2.1.10

Os Quadrinhos Autorais

Artigo escrito para a Oficina de Quadrinhos Autorais.

Assim como na música, existe uma categoria autoral dentro da produção de histórias em quadrinhos que, em cada canto do mundo e em cada artista, se exprime de forma singular. Há alguns anos, quando a internet abriu as mentes e nos fez enxergar em outras direções houve uma redescoberta e uma renovação na produção das histórias em quadrinhos autorais ao redor do mundo. Antes, obras dessa natureza, eram raras e muitas vezes estavam restritas a certos guetos.

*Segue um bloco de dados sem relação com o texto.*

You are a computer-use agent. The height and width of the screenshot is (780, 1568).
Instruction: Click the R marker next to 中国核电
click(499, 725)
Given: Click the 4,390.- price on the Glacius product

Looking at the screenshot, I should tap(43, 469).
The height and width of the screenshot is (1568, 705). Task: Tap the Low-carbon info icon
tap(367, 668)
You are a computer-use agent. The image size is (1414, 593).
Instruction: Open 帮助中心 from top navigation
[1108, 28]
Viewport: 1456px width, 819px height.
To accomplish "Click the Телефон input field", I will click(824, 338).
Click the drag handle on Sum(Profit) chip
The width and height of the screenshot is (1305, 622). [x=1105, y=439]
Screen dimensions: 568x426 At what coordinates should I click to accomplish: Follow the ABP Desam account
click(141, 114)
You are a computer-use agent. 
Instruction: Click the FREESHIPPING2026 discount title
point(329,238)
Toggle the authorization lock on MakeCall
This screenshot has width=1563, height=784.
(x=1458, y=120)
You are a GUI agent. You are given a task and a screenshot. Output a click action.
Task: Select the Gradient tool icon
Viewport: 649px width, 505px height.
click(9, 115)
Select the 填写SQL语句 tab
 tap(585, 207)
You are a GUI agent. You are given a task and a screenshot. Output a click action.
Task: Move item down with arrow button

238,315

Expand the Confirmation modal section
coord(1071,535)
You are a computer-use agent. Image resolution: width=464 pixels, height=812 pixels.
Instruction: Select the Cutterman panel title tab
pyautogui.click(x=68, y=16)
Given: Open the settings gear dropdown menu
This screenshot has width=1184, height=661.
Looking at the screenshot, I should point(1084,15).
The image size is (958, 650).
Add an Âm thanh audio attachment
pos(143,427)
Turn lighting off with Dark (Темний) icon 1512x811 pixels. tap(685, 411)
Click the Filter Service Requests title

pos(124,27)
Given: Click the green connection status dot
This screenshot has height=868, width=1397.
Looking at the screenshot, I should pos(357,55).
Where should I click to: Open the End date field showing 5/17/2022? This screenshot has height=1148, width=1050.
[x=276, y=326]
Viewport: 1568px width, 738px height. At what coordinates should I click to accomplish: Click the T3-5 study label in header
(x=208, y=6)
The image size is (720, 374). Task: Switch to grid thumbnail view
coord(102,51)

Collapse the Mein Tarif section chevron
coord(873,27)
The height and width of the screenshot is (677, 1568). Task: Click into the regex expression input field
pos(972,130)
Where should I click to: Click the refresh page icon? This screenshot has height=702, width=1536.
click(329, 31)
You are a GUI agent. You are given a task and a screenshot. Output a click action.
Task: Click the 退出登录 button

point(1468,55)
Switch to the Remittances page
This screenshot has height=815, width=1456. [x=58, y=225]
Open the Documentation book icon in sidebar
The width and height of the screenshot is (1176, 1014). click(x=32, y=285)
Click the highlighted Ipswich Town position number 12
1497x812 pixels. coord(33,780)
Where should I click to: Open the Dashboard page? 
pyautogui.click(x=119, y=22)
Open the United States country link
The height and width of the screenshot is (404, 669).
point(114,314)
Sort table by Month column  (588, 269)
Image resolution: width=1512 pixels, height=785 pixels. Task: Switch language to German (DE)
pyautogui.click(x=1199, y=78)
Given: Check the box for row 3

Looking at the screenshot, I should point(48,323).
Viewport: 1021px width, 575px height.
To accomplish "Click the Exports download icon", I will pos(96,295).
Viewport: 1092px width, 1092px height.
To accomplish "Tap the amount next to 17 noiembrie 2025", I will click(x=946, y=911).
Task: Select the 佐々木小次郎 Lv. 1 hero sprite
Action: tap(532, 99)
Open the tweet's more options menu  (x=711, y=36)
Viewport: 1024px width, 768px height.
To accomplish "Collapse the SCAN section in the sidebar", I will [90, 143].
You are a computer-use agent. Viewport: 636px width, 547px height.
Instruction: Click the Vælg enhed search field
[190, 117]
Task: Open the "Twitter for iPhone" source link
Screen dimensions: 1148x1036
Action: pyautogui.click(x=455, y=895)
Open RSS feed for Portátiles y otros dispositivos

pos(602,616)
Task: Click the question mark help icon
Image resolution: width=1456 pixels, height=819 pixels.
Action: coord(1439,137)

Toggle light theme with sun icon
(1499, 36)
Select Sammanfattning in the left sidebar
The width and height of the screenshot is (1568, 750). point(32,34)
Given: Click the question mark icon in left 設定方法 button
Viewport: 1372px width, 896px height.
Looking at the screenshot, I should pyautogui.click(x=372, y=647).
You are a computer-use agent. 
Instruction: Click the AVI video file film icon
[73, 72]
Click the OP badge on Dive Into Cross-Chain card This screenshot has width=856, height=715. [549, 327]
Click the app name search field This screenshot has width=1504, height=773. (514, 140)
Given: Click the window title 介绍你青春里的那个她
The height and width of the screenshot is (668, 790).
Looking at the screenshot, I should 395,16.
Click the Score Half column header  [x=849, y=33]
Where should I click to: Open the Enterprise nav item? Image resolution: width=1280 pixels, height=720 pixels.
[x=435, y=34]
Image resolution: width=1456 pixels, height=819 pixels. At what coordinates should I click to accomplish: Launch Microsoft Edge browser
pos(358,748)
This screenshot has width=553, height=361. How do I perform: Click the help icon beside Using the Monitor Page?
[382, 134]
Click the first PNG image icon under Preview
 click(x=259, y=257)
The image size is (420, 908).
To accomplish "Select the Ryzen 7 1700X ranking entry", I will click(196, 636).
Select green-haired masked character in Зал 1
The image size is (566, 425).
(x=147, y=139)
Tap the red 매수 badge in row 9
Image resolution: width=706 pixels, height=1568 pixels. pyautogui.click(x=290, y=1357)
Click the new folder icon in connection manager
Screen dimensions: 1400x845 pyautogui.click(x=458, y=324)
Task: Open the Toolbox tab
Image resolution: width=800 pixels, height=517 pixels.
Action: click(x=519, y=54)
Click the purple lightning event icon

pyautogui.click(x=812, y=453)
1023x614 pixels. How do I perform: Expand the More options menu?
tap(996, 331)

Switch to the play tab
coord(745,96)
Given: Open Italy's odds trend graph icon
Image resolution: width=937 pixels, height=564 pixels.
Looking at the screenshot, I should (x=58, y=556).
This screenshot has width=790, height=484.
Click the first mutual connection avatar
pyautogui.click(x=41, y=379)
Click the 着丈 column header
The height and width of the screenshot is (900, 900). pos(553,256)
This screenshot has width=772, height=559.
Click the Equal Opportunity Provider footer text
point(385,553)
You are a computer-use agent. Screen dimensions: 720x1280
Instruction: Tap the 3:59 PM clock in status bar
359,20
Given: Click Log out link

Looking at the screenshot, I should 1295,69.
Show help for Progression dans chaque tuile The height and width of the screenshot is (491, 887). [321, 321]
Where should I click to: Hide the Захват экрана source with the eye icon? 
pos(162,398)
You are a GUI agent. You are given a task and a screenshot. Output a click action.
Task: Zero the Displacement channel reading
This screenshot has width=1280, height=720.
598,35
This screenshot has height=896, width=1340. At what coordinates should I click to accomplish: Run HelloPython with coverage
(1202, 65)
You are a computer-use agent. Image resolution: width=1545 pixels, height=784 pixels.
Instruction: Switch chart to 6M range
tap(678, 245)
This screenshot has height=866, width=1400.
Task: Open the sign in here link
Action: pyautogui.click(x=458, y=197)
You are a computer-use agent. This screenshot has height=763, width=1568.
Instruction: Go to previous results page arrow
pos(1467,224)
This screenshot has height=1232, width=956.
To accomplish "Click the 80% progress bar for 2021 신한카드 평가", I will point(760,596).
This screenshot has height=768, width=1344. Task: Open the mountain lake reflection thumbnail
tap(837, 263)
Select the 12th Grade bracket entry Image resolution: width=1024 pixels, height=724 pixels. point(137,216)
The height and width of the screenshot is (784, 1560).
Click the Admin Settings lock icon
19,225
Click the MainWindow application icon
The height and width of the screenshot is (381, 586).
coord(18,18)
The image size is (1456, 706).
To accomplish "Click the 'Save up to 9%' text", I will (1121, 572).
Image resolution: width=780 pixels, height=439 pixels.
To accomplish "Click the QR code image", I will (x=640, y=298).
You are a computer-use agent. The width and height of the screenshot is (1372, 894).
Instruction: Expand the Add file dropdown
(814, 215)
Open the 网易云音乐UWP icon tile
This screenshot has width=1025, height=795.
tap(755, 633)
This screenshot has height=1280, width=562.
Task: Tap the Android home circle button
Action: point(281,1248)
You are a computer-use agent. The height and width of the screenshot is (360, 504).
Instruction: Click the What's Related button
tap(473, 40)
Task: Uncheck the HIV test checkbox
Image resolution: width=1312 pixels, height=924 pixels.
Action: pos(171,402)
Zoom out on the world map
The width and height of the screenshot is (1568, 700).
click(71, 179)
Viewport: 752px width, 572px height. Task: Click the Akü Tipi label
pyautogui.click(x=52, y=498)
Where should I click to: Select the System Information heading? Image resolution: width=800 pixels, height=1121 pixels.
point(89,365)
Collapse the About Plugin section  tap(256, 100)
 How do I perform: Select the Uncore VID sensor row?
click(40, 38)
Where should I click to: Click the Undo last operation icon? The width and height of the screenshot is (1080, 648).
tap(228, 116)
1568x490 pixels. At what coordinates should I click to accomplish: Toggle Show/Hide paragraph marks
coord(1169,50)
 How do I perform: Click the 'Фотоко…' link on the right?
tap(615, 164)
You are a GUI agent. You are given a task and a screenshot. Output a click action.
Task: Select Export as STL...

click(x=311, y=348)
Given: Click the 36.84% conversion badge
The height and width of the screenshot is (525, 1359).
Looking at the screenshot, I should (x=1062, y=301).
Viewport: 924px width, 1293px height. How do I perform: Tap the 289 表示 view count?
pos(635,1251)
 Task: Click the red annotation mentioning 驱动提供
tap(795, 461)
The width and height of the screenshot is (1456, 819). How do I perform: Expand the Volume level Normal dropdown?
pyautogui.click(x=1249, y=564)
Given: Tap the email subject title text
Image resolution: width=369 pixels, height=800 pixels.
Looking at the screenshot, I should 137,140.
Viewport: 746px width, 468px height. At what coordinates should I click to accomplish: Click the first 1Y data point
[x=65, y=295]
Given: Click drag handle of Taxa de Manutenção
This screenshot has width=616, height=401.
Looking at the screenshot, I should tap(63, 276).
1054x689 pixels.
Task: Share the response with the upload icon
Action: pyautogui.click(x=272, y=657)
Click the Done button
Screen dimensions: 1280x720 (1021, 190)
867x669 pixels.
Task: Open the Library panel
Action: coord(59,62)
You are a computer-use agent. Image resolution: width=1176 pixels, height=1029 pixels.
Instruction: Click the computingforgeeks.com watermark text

A ascendente produção das histórias em quadrinhos, desde o aparecimento do jornal impresso no final do século XIX, vivenciou bem de perto o período de censura dos anos 50 nos EUA. Foram escritos livros sobre o mal que essa mídia causava na mente dos jovens a ponto de provocar males sociais como atos de vandalismo e delinqüência, resultando na queima de montanhas de quadrinhos em público e a criação de um “código de autoridade”, que passou a restringir o conteúdo das publicações mais populares do mundo. Muitas editoras faliram ou tiveram que se adequar ao código, que proibia o uso de gírias e roupas sensuais, para citar exemplos. A imagem negativa propagada por essa campanha foi tão grande que ainda hoje muitos pais se preocupam quando seus filhos começam a ler “outros” quadrinhos. Em reação a esse código, o aparecimento da revista MAD, ainda nos anos 50, editada por Harvey Kurtzman, que em suas páginas retratava cinicamente com humor uma sociedade americana abobalhada, criou o terreno fértil para o furioso Comix Underground da década seguinte. Foram autores como Crumb, Williams, Griffin, Shelton os primeiros a publicar seu material de forma independente. Olhando bem para o passado a partir desse ponto da história, não será difícil perceber que os quadrinhos, desde o seu nascimento, sempre foram produzidos sob a influência direta dos acontecimentos da realidade urbana, captavam o espírito do momento e se aproximavam de quem estava antenado na mesma frequencia. Por isso os anos 60 são os mais importantes para essa resistência dentro dos quadrinhos. Um período marcado por guerras e repressão, crise que resultou em grande fervor criativo da juventude daquele período.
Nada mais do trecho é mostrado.